One of the provisions in that bill, which failed to pass, was similar to Clapper’s directive. It prohibited “nearly all intelligence agency employees” from giving briefings to the media, “unless those employees gave their names and provided the briefing on the record.”
“It seems to me that authorized, unclassified background briefings from intelligence agency analysts and experts are a useful way to help inform the press and the public about a wide variety of issues, and there will often be good reasons to withhold the full names of the experts giving these briefings,” Wyden said. “I have seen no evidence that making it harder for the intelligence agencies to provide these briefings would benefit national security in any way so I see no reason to limit the flow of information in this manner.”
Wyden argued that Congress members “often rely on the press to inform them about problems that congressional overseers have not discovered on their own.” He would not have found out about “serious government wrongdoing – such as the NSA’s warrantless wiretapping program, or the CIA’s coercive interrogation program” unless government employees had made disclosures to the press.

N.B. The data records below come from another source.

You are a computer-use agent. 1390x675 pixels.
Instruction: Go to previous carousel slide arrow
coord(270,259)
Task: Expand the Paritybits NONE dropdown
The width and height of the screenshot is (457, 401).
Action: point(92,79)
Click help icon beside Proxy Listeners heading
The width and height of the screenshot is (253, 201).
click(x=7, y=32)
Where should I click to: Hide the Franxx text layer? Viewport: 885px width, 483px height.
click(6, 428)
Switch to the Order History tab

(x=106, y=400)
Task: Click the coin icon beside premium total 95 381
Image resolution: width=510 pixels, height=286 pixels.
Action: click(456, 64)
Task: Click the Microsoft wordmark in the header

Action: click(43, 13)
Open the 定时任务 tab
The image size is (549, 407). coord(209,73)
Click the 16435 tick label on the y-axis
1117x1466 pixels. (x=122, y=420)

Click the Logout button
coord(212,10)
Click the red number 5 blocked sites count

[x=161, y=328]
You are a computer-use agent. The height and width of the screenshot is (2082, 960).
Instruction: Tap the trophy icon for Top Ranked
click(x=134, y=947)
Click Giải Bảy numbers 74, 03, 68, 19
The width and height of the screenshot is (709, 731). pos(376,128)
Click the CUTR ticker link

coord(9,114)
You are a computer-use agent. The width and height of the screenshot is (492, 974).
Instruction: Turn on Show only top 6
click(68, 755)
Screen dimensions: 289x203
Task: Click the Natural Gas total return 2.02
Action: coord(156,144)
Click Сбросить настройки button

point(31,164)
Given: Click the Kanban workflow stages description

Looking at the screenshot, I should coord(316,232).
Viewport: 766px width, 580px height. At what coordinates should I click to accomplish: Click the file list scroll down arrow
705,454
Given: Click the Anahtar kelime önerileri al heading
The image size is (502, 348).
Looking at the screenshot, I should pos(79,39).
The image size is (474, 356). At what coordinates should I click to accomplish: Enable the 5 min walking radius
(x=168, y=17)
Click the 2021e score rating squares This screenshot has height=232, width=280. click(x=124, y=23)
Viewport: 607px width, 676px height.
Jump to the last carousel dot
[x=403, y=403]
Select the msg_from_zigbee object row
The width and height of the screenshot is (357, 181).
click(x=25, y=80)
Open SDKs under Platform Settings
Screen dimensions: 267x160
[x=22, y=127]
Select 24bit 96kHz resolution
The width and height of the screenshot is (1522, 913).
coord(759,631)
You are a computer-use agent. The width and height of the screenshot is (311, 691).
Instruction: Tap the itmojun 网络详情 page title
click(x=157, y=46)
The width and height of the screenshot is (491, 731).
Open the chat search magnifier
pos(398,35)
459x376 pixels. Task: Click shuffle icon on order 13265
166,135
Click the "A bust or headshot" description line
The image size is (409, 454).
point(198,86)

Before concluding his remarks, he noted there was much work to be done in expanding protections for intelligence agency whistleblowers.
There are very few US senators who will speak up about the need for whistleblower protections, especially for intelligence agency employees, however, there is no justifiable reason to praise statutory protections without pointing out the risks that remain for potential whistleblowers if one supports having meaningful whistleblower protections for intelligence agency employees in government.
When the Whistleblower Protection Enhancement Act (WPEA) was passed in 2012, the White House worked with members of Congress to have protections for intelligence agency employees removed.
Obama subsequently issued a directive that appeared to provide protections for intelligence agency whistleblowers, but it specifically stated that the directive was not intended to “create any right or benefit, substantive or procedural, enforceable at law or in equity by any party against the United States, its departments, agencies, or entities, its officers, employees, or agents, or any other person.”
Journalist Timothy Shorrock has reported that 70% of the government’s classified intelligence budget is spent on private contractors. There is nothing in the intelligence authorization bill or nothing in Wyden’s remarks that dealt with protections for intelligence agency contractors. (Note: Edward Snowden was a National Security Agency contractor, who has emphasized he lacked protections employees at NSA have.)
According to Government Accountability Project National Security and Human Rights Director Jesselyn Radack, who serves as one of Snowden’s attorneys, “The best way for the government to stop leaks is to enact meaningful and effective whistleblower protection.”
No safe channels happen to exist for national security or intelligence agency contractors. There also continues to be a huge lack of protection for employees at intelligence agencies. Something should be done or else it is a virtual guarantee that corruption will increase as employees stay silent or major leaks to media will keep taking place.